About 60 residents attended the last public hearing of seven held on the budget to protest City Council’s proposal to shift funding responsibilities of three crossing guards and two school officers to the Houston County Board of Education. The move would save the city about $110,000.
“There’s no one up here that thinks that the safety of our children isn’t important,” said Mayor Jimmy Faircloth after 30 minutes of public comments. “The one question we have is, should the city of Perry pay for what we see as a school board function?”
The school board and City Council must approve their fiscal 2012 budgets by July 1, when the new fiscal year begins. Perry expects to approve its budget June 21, a day after the school board intends to approve its budget.
But the officials remained divided Tuesday night about who should fund positions related to public safety in the schools.
Currently, the school board pays for the hours that one of the two school resource officers works in the schools. Perry pays for the remainder of that officer’s time -- when he works as a Perry police officer -- and all of the second school resource officer’s salary and benefits, Faircloth said.
The city fully funds the crossing guards’ salaries.
Robin Hines, superintendent of Houston County schools, told council he doesn’t see the problem with the officers since the board already funds the hours worked at Perry High School. And, he said, crossing guards are a city’s responsibility.
“That is a public safety issue and should be taken on by the city of Perry,” Hines told council.
The principals for the city’s primary, middle and high schools all spoke to council, insisting eliminating crossing guards could mean a life.
“We’re going to do our part in the schools, but we need to make sure that they get there safely,” said Linda Horne, assistant superintendent for the school system, laying out a scenario of a student not making it from primary school to graduation because of a major accident.

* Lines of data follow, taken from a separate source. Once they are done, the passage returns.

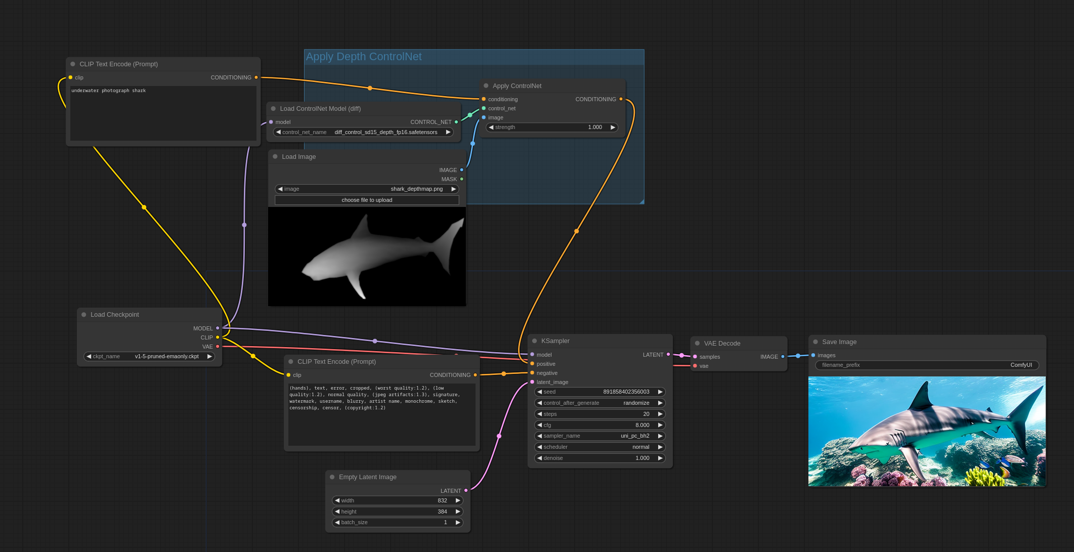Expand the sampler_name dropdown in KSampler
1074x552 pixels.
point(599,436)
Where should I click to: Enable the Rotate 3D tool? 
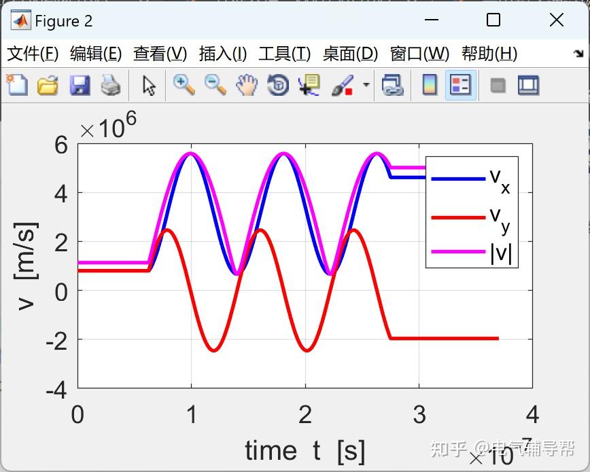(278, 85)
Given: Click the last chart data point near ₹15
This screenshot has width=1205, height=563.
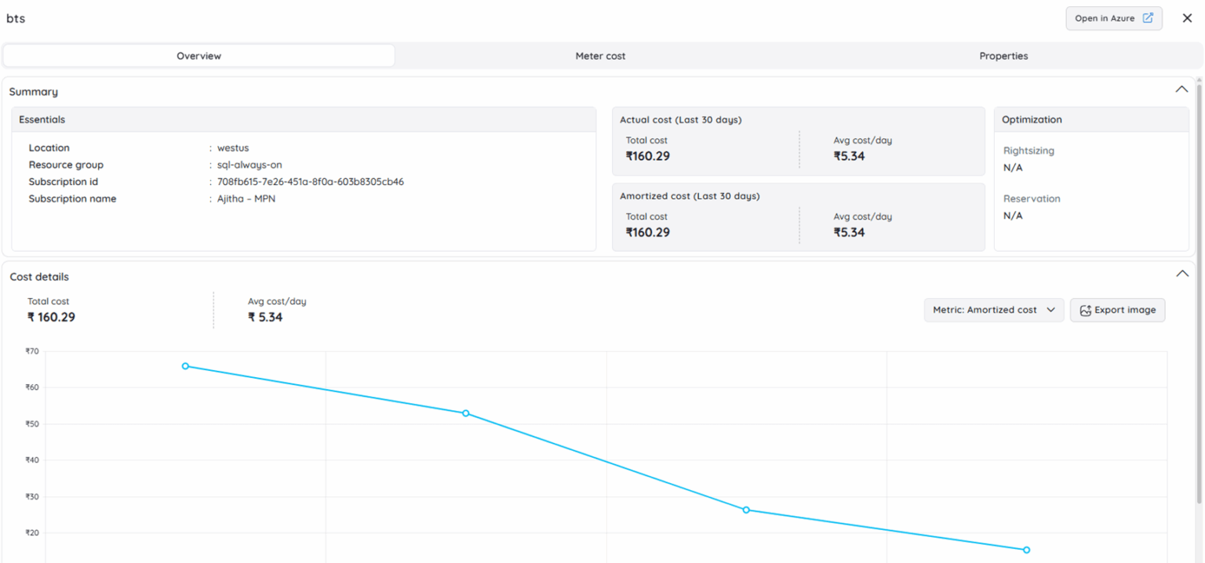Looking at the screenshot, I should click(1026, 550).
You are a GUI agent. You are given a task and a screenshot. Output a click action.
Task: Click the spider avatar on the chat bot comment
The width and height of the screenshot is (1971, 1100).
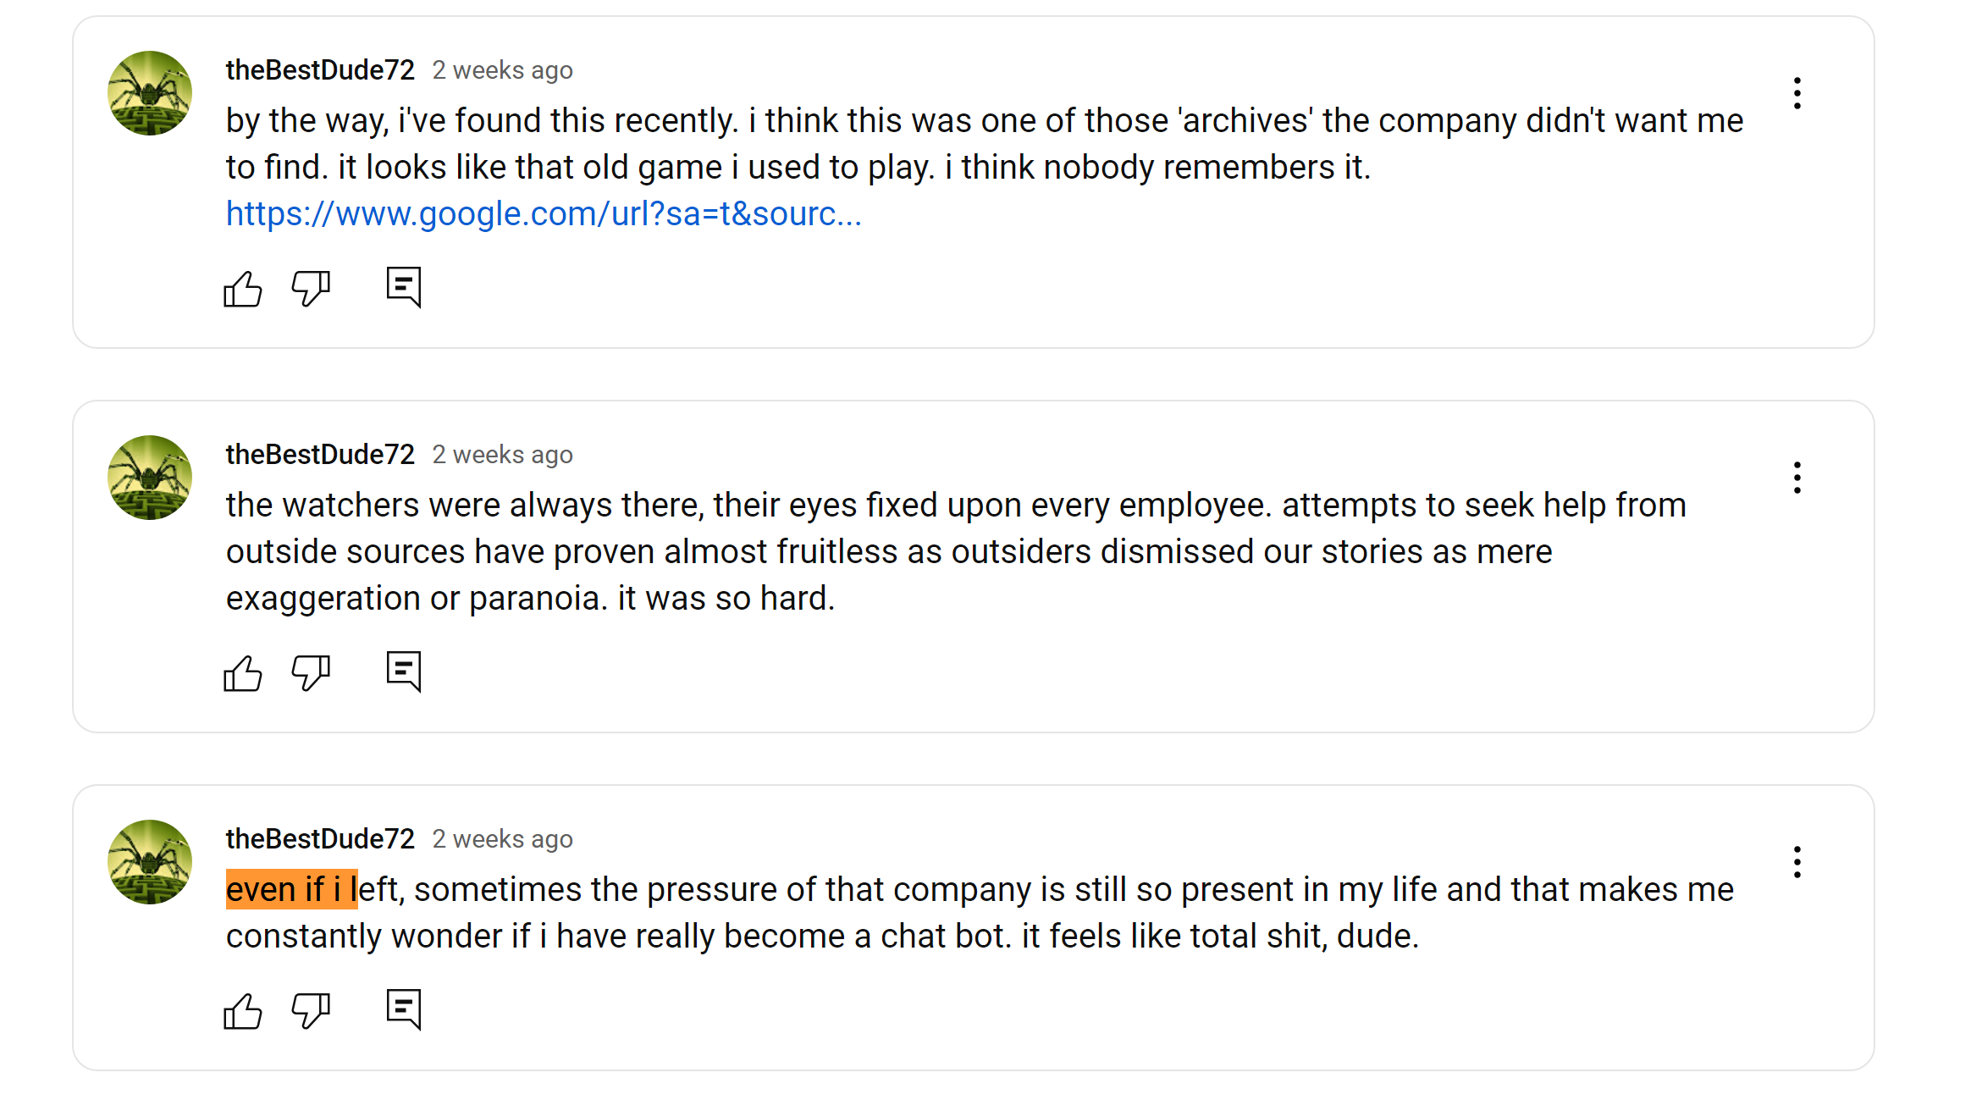pos(150,862)
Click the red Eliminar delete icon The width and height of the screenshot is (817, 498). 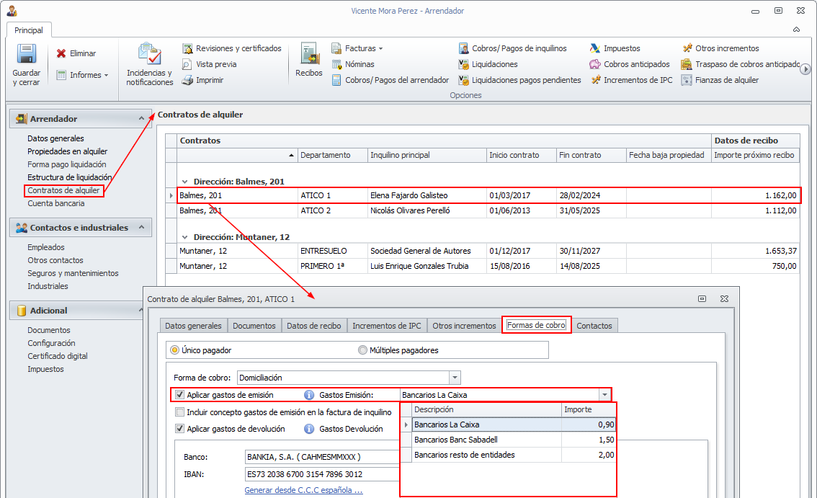pyautogui.click(x=61, y=53)
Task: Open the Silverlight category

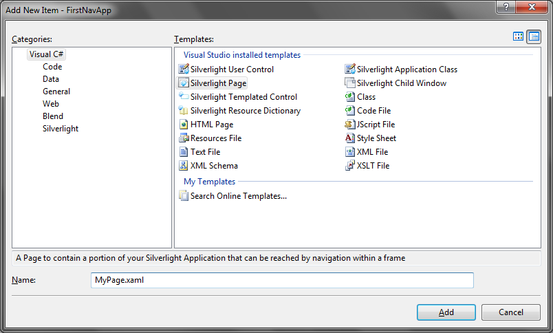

The principals, teachers and parents said the school resource officers are just as invaluable because they are mentors to the children, provide a sense of security and contribute to directing traffic before and after school.
“The kids are comfortable with him,” Perry High School Principal Darryl Albritton said of the school’s resource officer, explaining students have even provided tips for the officer to solve crimes outside the school. “They know him. They respect him.”
After Hines said school officials were never given a heads up about the shift, Faircloth said the non-communication was not intentional. After the meeting, he said he intends to meet with Hines before the next council meeting.
Faircloth maintained the school positions are not the city’s responsibility to fund. Still, school board Chairman Tom Walmer said the city may be splitting hairs when it comes to the taxpayer.
“It’s not really savings to the taxpayer. It’s just a shift of responsibility,” he told council.